Şehir kendi kendini yönetebilecekken, biz şehre hükmetmeye, şehri yönetmeye ve yönlendirmeye çalışıyoruz. Şehir de bize direniyor. 'Sen yönlendirme beni, doğal halime bırak ben kendi kendimi yöneteyim' diyor.

İşte, şehirle şehri yönetenler arasındaki bu çatışmanın sonucunda sorunlar oluşuyor. Sonra bu sorunlara da müdahil olunmak isteniyor. Sorunlar yumağı büyüyüp gidiyor. Gün geçtikçe de sorunlar daha büyük ve içinden çıkılmaz bir hal alıyor.

Size çok bariz ve basit bir örnek vermek isterim.

2 gün önce yaşanan elektrik kesintisi olayı nedeniyle trafikte uzun bir süre sinyalizasyon sistemleri çalışmadı. Sinyalizasyon çalışmayınca doğal olarak trafik ekiplerinin belirli noktalarda trafiği yönetip yönlendirmesi gerekiyordu.

Bakıldı ki, trafikte hiçbir problem yaşanmıyor, trafik kendi haline bırakıldı.

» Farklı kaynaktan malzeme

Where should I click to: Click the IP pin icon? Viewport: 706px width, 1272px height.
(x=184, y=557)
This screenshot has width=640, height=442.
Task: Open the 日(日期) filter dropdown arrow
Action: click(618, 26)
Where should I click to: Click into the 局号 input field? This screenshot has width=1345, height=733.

Elektrikle çalışan tramvaylar haricinde toplu ulaşımda bir sorun veya bir aksaklık yaşanmazken, trafik şaşılır derecede rahat bir şekilde işledi.

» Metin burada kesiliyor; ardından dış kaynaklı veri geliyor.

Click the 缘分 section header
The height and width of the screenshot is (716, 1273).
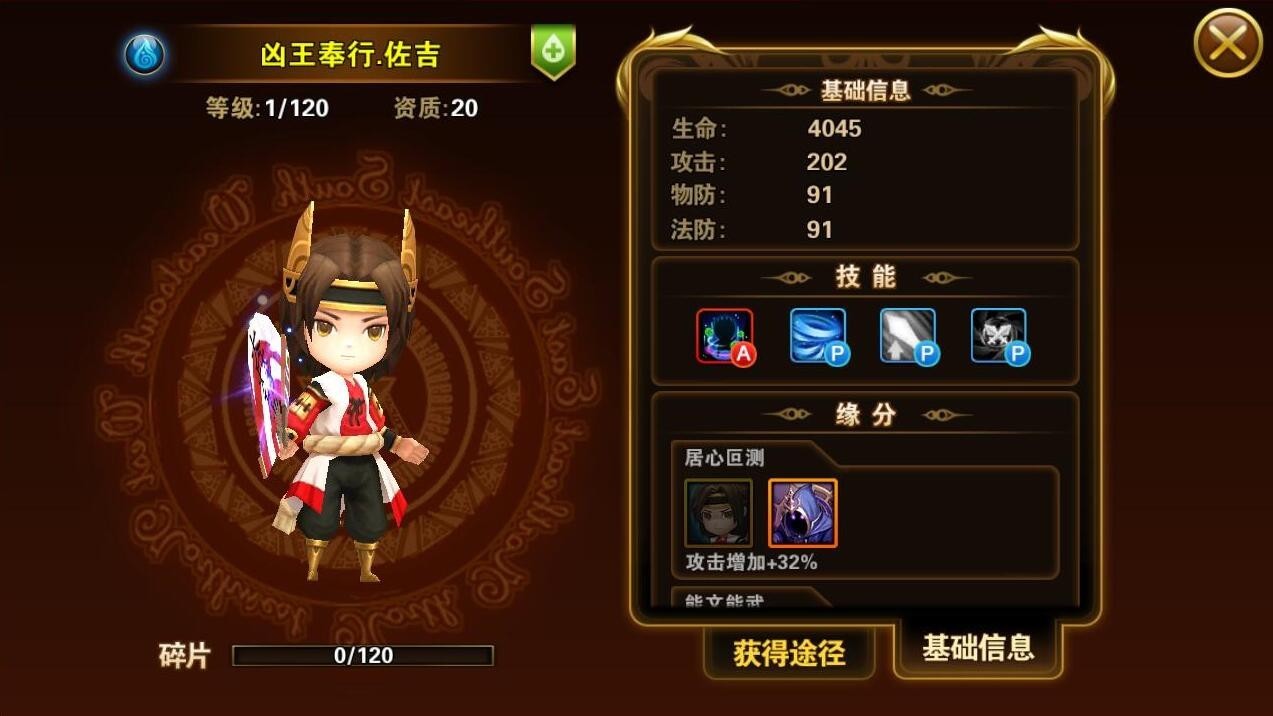[866, 414]
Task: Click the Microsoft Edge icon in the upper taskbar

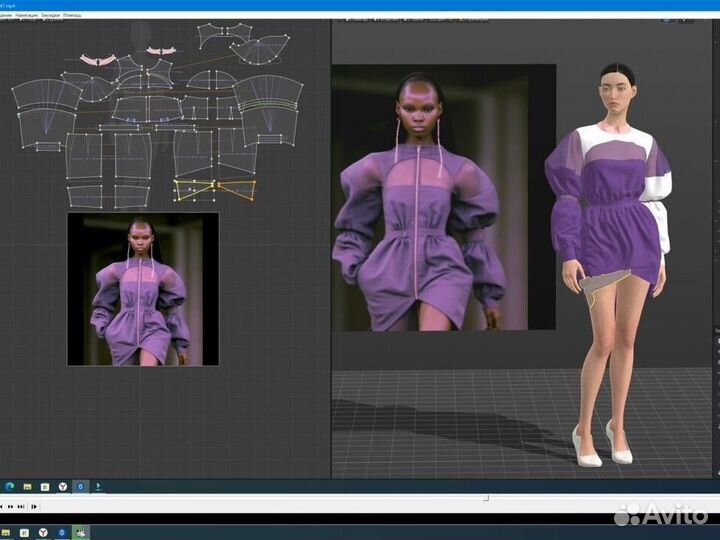Action: coord(10,486)
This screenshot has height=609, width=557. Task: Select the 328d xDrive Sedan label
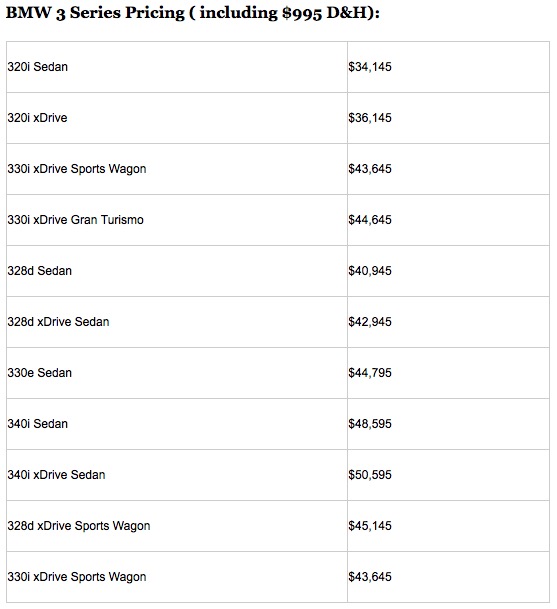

Kalıtımsal olaraksorunların yaşandığı belli başlı bölgeler haricinde trafik o kadar rahattı ki, trafiğe çıkanlar da bu durum karşısında hayretlerini gizleyemedi.

Dahası, dikkat oranımız da arttığı için kaza yapma riskimiz daha da azaldı. Sinyalizasyon çalışmayınca kavşakların kesişim noktalarından daha dikkatli geçildi.

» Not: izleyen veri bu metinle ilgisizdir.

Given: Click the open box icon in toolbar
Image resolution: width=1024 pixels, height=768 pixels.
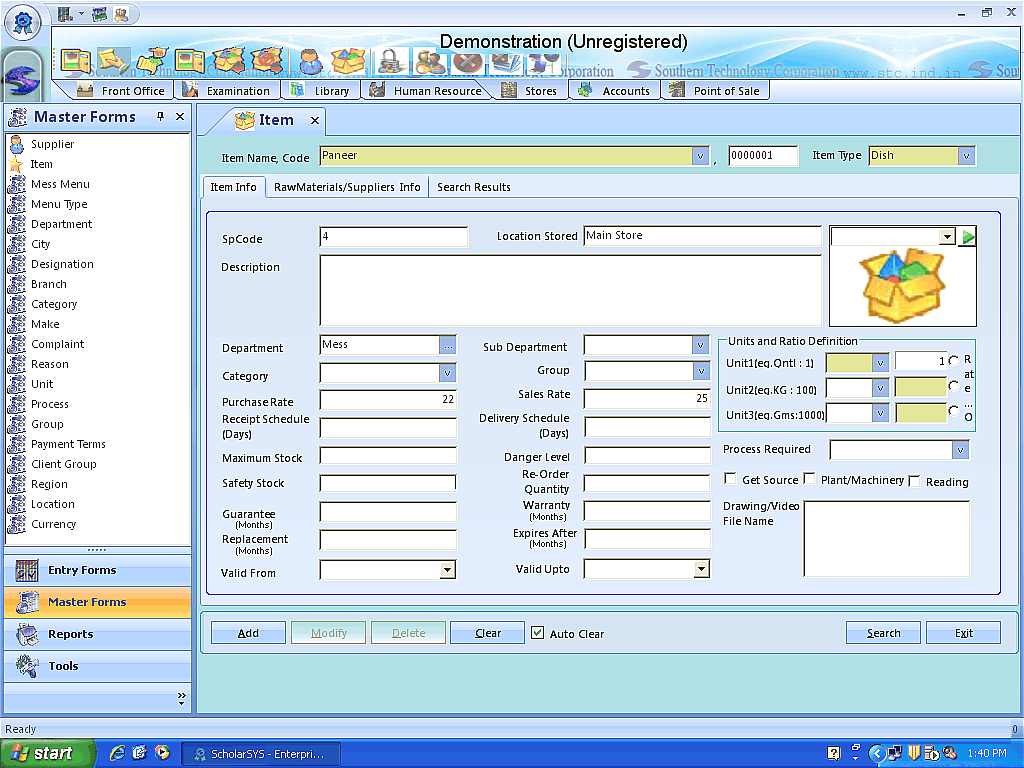Looking at the screenshot, I should tap(349, 61).
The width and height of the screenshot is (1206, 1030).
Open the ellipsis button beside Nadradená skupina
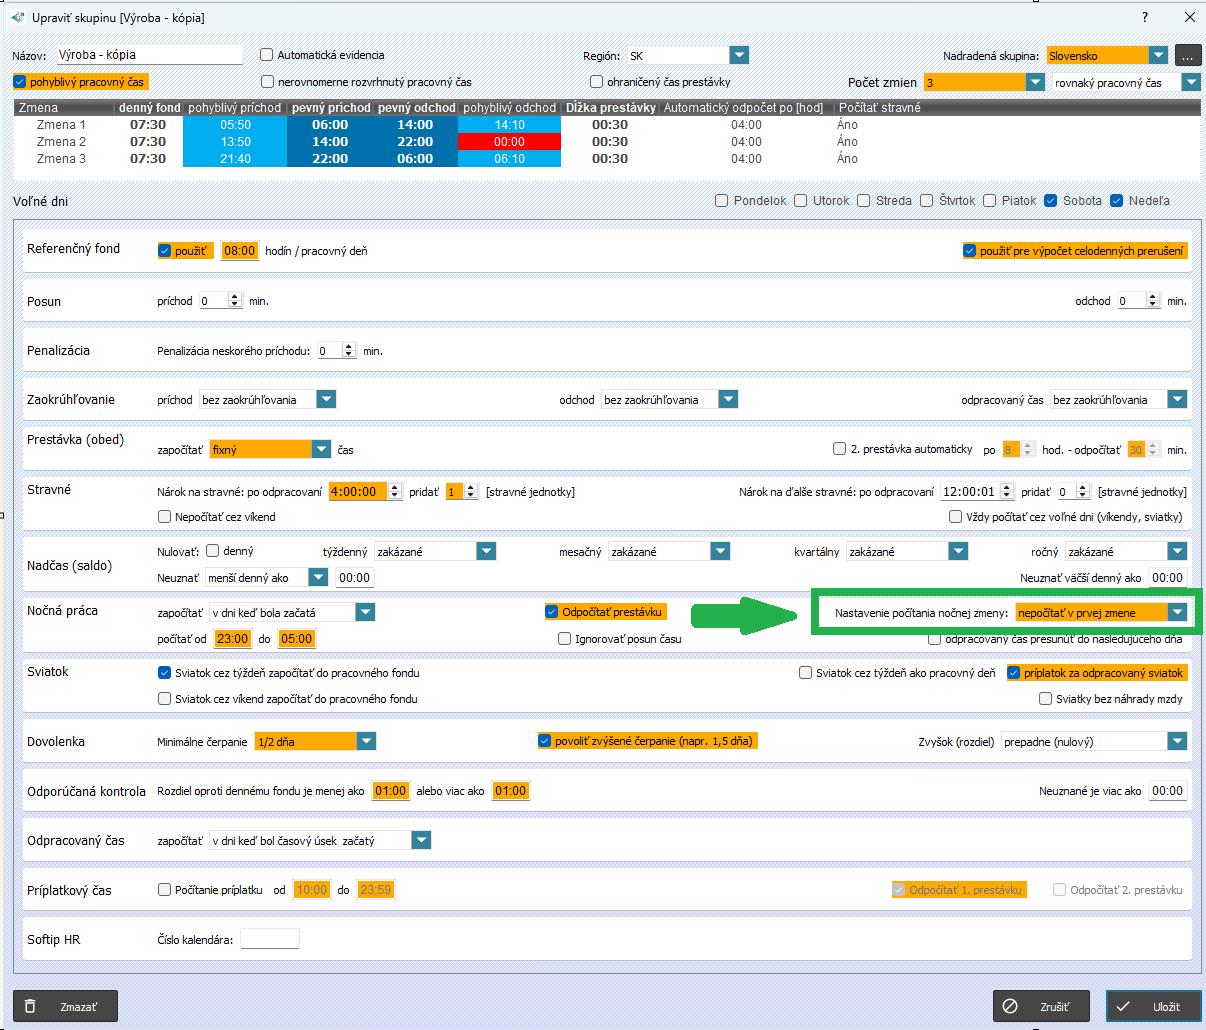click(x=1187, y=56)
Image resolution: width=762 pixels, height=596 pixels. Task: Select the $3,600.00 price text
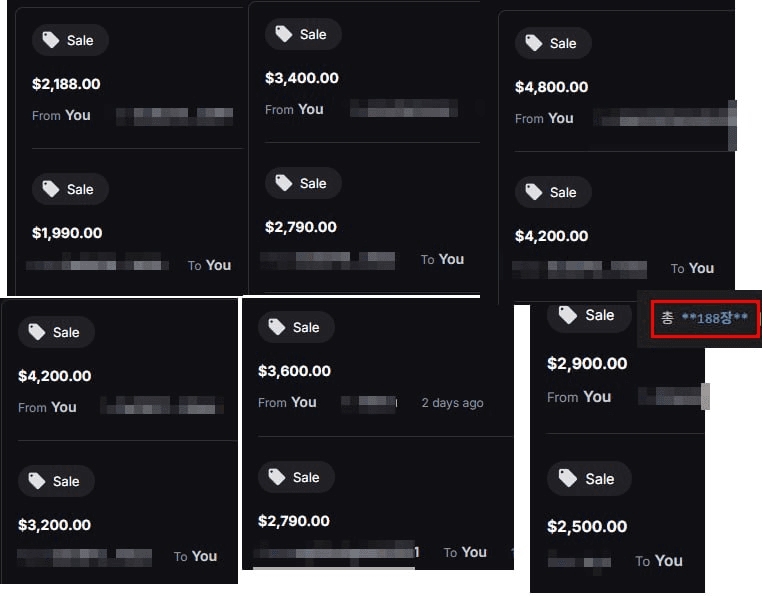pyautogui.click(x=294, y=371)
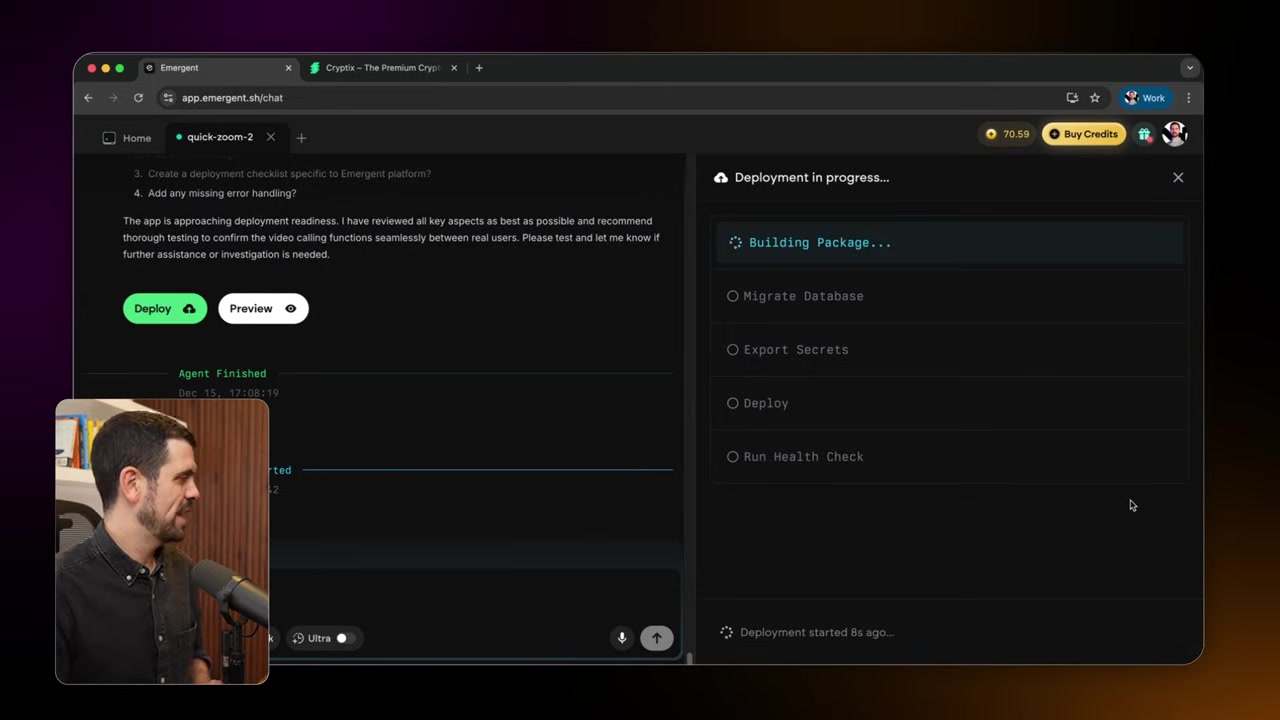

Hoşgörü ve saygıkendisini daha çok hissettirdi. 'Geçiş üstünlüğü benim, ben geçerim' mantığı yerini 'önden buyur' mantığı aldı. Sensin-benim tartışmaları yaşanmadı.

Yani sinyalizasyon cihazları çalışmadığı için çok sayıda kaza beklenirken, beklentilerin tam tersine günlük sorunların da üstesinden kendiliğinden geliniverdi.

Ta ki, akşam saatlerinde elektrikler gelip, sinyalizasyon cihazları çalışıncaya kadar...

Elektrik kesintisinin olumlu gördüğüm veya ders almamız gerektiğini düşündüğüm bir farklı boyutu da şu ki, teknolojinin esiri haline gelmişiz.

Kullandığımız bilgisayarlar, akıllı olduğuna inandığımız telefonlar, bizi her anlamda ve her alanda yönlendiren teknolojik ürünler aslında bir hiçmiş. Onların yokluğunda çok da bir şey kaybetmiyormuşuz.

Teknolojiyi kullanmayalım anlamında söylemiyorum bunları. Elbette ki teknoloji hayatımızın her alanında olmalı. Ama belli bir yere kadar. Haddini ve sınırını aşmamalı...

Dün bunu da gördük. O kadar bağımlısı olmuşuz ki teknolojinin, 'hadi şarjım biterse ben ne yaparım' kaygısı taşıyabilecek kadar hayatımızın merkezine teknolojik ürünleri koymuşuz.

Akıllı teknoloji sayesinde kendi aklımızı kullanmayı bir kenara bırakmışız.

İnsanoğlunun ürettiği teknoloji, insanoğluna hükmeder duruma gelmiş.

Teknolojiye hapsolmuşuz...

Mesnevi'den:

“İmana mensup akıl, adil bir bekçiye benzer. Gönül şehrinin koruyucusudur, hakimidir.”